Problem details:
Copy the lines of the listing below word for word, starting at the line that contains "Where should I click to: Click the graduation" and ending at the line that contains "click(592, 513)". Include both of those lines and nothing else.

Data provided:
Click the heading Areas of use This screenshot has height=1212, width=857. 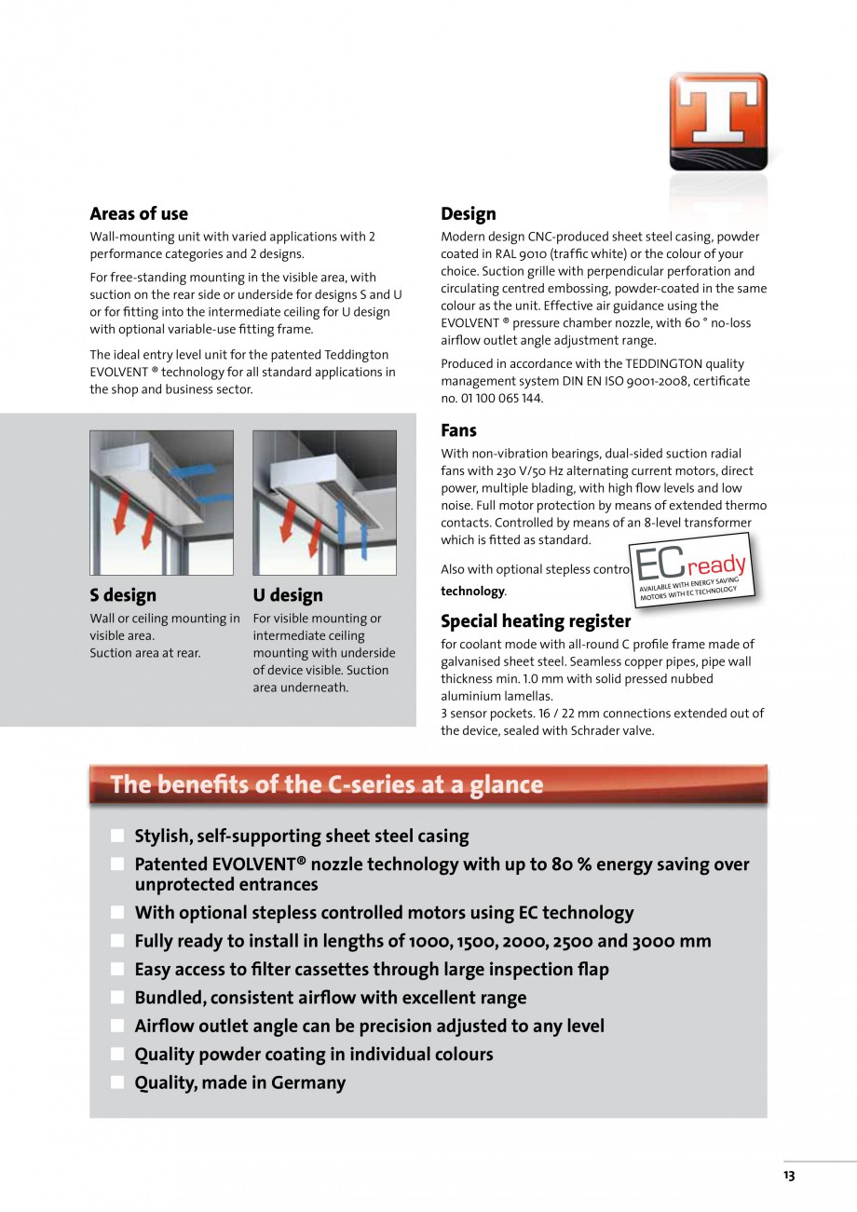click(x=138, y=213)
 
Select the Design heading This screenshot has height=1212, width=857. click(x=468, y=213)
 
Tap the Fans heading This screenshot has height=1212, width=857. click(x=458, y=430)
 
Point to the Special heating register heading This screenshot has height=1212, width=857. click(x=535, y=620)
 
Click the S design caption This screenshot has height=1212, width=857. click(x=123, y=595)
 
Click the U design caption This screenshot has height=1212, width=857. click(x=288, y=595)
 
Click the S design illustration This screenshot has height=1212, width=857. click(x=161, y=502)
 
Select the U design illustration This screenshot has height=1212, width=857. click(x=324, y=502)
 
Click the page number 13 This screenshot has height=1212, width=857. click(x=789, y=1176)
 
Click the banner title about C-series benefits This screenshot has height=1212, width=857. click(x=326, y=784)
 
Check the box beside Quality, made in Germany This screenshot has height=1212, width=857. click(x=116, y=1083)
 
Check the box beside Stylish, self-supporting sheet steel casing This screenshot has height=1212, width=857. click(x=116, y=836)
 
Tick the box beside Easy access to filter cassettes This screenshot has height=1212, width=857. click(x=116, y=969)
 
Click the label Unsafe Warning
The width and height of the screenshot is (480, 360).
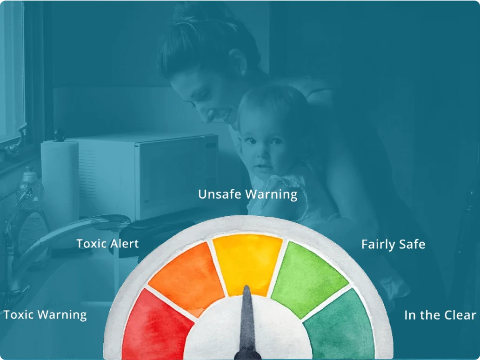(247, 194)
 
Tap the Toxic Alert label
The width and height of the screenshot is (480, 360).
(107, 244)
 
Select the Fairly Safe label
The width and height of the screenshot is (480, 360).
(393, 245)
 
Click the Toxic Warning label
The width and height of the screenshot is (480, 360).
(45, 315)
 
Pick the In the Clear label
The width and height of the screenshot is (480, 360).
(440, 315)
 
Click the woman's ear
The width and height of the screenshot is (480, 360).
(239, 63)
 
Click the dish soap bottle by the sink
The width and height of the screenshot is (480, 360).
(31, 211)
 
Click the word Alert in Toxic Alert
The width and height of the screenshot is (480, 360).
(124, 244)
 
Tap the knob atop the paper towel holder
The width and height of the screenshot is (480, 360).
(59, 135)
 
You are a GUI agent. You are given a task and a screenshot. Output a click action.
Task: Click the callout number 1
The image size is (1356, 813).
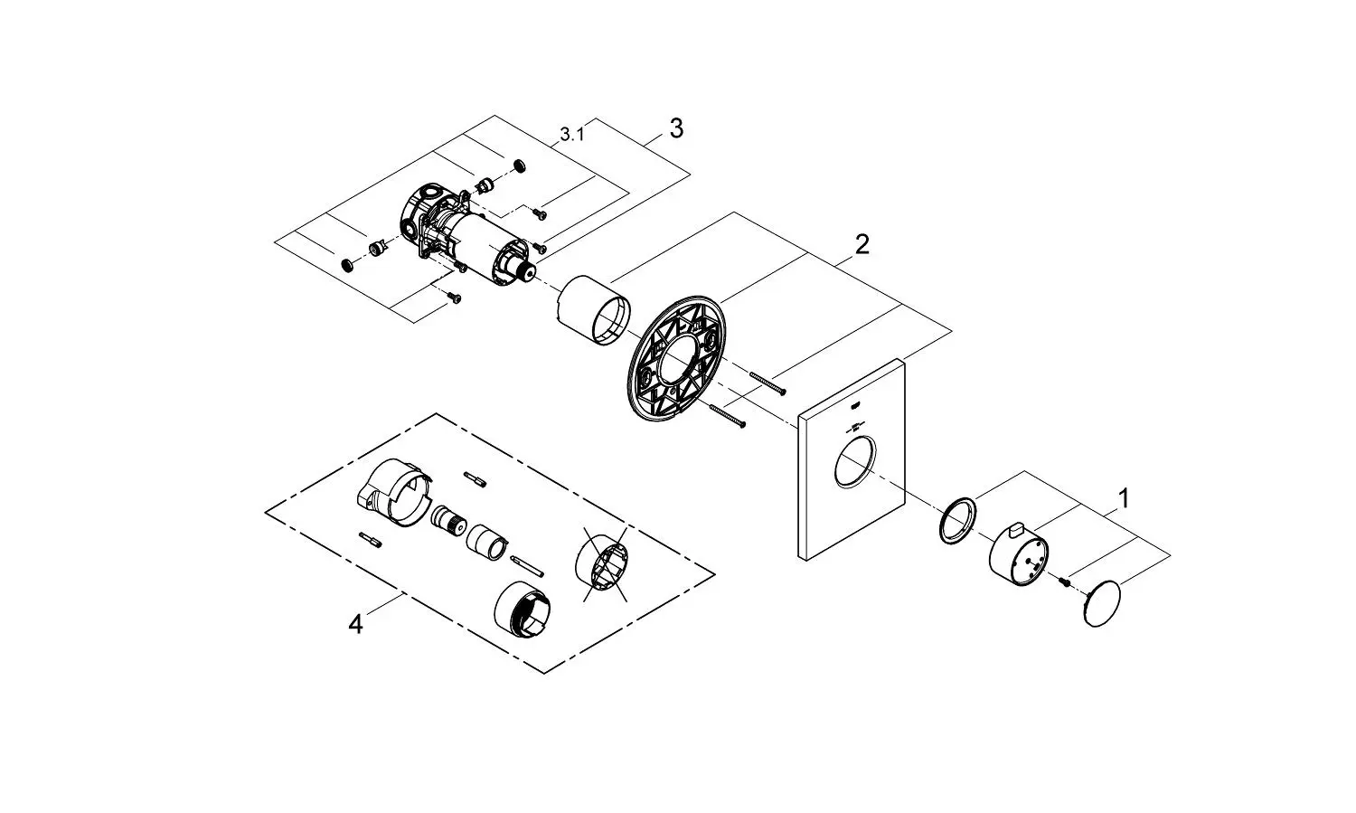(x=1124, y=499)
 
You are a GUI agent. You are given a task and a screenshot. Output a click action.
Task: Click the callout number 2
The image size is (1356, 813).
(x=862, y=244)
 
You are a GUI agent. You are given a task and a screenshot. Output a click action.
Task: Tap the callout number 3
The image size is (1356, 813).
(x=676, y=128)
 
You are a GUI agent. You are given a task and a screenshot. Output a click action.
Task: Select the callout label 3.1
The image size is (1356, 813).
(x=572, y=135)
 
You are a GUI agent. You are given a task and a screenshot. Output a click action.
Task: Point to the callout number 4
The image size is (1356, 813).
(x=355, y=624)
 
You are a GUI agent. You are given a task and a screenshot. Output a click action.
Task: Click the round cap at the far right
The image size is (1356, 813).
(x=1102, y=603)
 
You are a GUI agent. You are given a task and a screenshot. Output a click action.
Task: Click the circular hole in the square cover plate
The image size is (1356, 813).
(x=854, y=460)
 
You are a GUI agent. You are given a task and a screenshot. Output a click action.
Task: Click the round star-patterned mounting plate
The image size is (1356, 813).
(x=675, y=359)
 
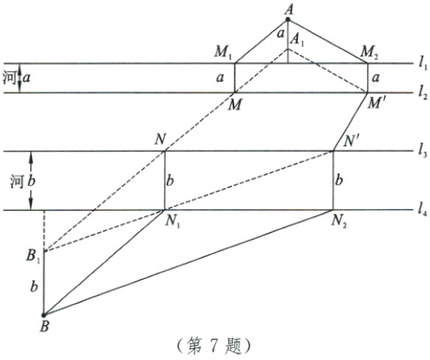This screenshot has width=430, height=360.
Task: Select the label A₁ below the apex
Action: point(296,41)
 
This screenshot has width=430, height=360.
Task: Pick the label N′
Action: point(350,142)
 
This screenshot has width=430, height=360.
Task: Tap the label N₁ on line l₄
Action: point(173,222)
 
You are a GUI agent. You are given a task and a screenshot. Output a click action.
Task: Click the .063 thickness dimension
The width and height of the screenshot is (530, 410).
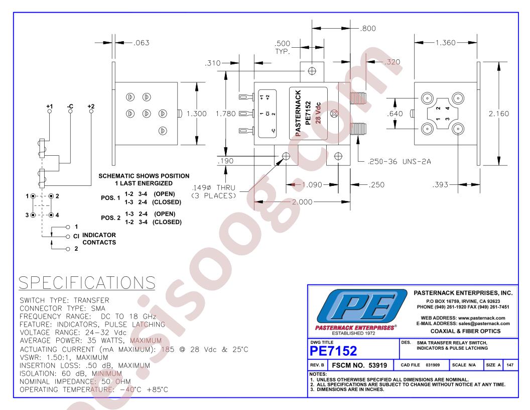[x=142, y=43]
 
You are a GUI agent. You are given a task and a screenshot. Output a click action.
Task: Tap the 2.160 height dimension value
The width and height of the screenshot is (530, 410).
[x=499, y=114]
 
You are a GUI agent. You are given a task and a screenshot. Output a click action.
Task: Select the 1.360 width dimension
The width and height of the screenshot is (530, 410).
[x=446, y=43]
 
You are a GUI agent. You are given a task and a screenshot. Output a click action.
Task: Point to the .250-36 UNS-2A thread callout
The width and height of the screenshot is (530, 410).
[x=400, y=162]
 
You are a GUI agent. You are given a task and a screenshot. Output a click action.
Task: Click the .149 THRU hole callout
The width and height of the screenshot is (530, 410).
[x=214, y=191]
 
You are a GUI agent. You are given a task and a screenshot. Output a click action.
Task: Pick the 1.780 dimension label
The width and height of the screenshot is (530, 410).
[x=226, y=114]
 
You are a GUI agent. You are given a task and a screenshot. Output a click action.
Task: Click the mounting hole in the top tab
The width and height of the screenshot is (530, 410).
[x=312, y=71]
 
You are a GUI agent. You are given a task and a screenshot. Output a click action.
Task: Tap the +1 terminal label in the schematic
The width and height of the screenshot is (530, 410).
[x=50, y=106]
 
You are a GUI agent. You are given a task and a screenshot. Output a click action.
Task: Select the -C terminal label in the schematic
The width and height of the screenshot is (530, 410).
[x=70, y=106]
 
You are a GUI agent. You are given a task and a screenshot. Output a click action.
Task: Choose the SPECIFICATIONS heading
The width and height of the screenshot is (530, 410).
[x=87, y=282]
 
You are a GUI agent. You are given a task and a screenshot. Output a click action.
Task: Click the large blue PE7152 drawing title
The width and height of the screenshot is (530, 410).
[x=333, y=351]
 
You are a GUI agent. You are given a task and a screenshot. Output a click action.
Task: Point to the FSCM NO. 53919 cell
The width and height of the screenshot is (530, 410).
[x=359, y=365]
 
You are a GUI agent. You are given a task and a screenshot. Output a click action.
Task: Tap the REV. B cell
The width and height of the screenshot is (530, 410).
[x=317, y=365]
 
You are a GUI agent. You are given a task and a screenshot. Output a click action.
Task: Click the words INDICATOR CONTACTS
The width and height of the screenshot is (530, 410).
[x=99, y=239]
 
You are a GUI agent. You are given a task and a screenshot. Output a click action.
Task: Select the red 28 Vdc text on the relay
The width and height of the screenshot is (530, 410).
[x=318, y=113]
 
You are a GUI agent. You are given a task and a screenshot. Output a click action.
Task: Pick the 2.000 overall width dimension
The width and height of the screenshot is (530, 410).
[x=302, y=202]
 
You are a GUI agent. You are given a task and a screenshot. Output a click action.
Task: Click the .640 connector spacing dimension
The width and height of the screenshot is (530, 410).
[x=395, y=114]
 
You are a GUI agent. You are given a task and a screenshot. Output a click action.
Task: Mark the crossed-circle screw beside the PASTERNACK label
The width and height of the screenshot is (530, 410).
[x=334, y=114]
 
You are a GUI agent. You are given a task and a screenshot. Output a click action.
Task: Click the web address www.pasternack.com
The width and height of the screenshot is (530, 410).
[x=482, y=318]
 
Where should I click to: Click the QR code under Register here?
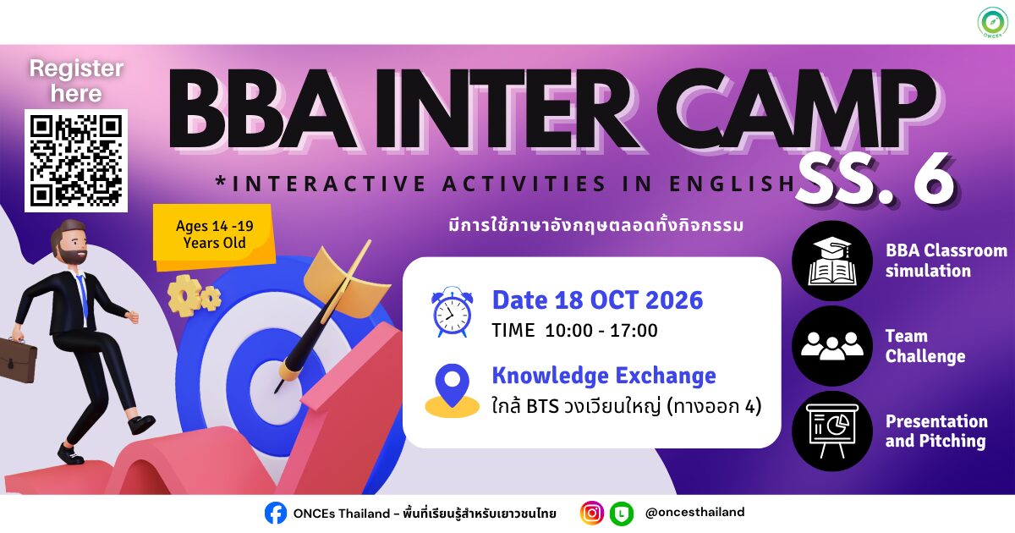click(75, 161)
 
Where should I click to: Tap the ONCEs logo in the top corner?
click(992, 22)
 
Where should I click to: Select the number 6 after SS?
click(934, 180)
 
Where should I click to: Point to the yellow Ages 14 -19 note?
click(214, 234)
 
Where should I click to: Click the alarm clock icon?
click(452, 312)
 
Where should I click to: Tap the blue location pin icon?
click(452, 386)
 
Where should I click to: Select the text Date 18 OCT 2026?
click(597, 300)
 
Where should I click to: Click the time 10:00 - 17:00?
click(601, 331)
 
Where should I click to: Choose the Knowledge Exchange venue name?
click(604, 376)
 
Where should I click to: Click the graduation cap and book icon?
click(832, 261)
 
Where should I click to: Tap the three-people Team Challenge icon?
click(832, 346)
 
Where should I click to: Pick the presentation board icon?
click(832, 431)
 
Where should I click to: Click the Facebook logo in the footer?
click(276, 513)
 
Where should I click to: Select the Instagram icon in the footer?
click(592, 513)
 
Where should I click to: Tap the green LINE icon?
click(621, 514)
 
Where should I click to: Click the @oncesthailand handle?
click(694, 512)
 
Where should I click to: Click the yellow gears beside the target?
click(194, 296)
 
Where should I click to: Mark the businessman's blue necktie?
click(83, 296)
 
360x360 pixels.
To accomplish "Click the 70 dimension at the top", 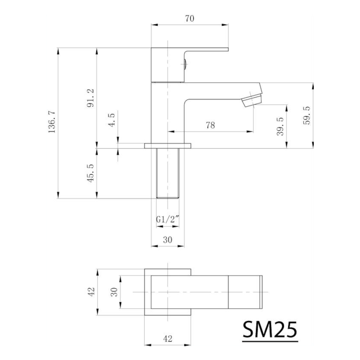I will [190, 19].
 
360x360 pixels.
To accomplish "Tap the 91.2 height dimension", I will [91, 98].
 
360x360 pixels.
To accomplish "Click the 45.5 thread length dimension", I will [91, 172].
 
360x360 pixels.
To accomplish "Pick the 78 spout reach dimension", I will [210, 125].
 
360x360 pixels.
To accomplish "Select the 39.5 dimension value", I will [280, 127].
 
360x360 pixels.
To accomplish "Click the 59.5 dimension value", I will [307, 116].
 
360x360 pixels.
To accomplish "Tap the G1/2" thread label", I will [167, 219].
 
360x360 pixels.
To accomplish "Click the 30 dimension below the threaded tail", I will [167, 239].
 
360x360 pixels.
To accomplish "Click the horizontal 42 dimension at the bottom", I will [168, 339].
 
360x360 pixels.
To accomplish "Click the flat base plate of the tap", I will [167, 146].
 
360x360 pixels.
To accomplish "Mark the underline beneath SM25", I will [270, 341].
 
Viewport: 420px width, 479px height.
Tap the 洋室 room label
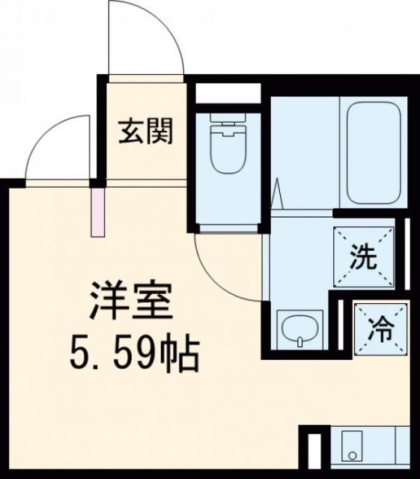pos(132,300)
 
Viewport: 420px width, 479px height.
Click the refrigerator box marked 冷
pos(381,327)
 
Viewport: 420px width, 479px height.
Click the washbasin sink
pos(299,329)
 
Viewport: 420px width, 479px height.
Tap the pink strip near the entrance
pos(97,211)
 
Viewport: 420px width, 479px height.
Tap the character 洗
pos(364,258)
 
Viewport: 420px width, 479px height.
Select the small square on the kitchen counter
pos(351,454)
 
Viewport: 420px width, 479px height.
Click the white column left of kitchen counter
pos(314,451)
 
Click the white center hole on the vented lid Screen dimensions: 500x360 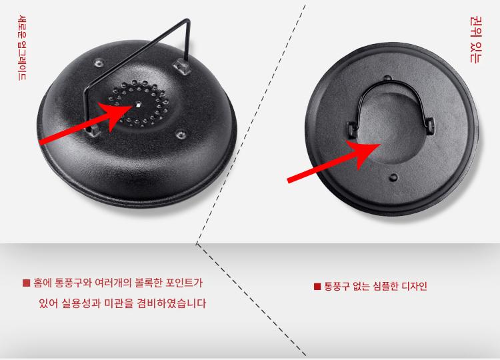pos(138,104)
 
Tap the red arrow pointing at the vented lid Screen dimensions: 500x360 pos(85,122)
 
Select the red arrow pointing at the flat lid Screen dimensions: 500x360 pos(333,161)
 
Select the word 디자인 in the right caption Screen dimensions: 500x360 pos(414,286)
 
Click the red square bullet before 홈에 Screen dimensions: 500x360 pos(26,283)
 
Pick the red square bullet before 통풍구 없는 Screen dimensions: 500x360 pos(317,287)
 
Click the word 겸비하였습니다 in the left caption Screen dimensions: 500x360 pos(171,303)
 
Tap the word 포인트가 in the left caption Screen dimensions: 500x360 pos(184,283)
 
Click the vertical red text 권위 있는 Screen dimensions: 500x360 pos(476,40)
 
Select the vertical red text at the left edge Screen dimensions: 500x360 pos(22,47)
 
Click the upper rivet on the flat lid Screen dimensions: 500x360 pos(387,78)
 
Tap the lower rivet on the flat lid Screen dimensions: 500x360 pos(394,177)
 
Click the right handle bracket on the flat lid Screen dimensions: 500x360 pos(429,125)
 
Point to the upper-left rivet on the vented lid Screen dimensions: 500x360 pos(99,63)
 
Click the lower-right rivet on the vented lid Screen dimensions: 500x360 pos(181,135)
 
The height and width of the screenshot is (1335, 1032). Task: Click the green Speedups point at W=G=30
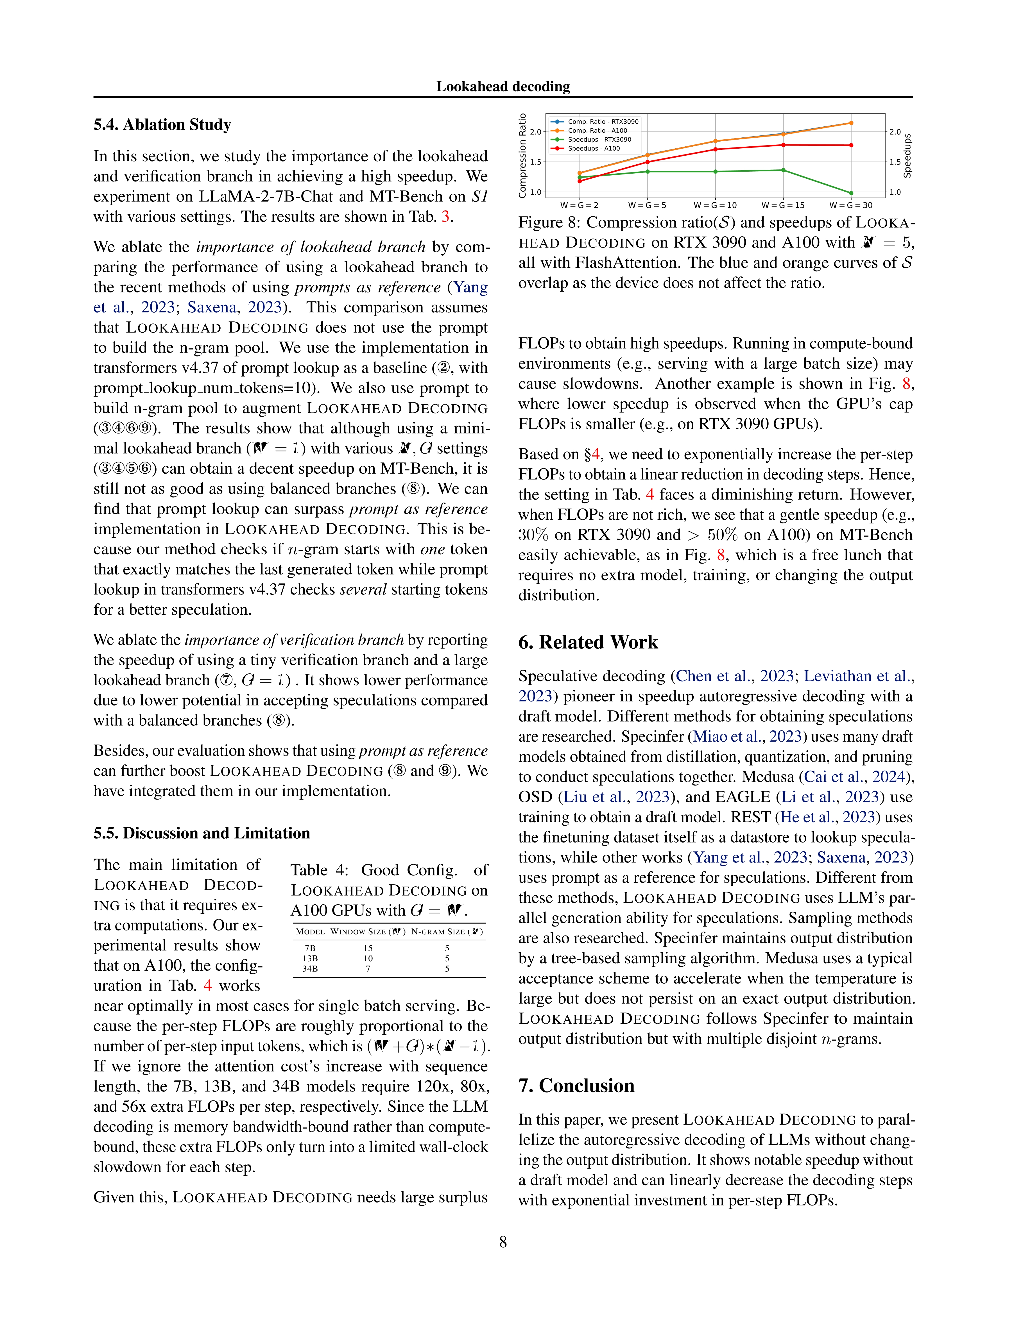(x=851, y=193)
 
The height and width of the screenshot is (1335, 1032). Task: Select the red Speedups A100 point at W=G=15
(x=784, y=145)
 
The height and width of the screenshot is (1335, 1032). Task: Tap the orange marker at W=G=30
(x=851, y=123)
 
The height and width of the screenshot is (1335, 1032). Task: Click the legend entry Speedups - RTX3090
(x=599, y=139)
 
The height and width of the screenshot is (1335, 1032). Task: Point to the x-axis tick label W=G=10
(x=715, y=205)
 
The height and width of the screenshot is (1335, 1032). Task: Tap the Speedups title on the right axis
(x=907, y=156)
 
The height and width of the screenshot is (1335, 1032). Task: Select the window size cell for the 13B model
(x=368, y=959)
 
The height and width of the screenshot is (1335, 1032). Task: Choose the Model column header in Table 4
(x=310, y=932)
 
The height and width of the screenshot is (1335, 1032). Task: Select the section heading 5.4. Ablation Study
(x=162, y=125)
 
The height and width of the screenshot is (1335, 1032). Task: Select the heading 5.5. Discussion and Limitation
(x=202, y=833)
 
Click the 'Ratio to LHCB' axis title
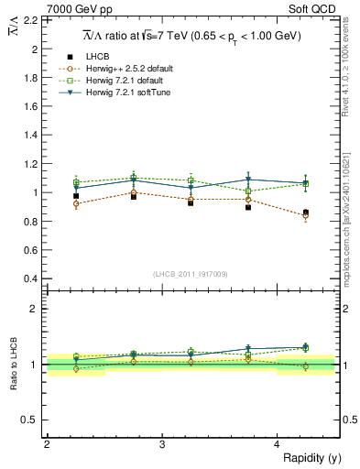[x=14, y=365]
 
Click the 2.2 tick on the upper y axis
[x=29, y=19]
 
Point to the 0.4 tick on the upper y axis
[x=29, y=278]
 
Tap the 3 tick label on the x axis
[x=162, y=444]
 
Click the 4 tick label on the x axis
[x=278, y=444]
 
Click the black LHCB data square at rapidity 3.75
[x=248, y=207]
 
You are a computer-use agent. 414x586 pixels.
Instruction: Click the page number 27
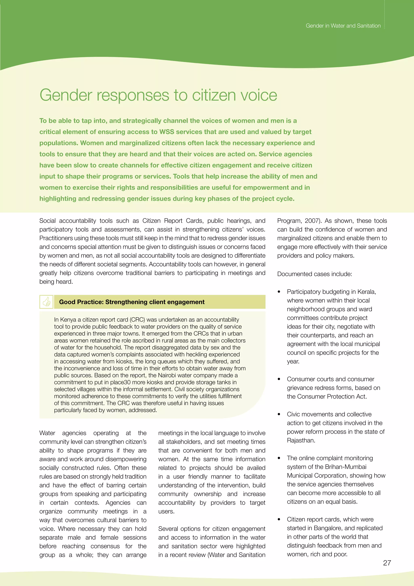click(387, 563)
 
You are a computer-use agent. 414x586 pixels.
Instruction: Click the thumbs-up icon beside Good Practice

Exercise solution:
Where should I click to: Click the graduation cap and book icon?
click(832, 261)
 
Where should I click to: Tap the three-people Team Challenge icon?
click(832, 346)
 
Where should I click to: Pick the presentation board icon?
click(832, 431)
 
Where should I click to: Click the Facebook logo in the footer?
click(276, 513)
 
Where should I click to: Select the Instagram icon in the footer?
click(592, 513)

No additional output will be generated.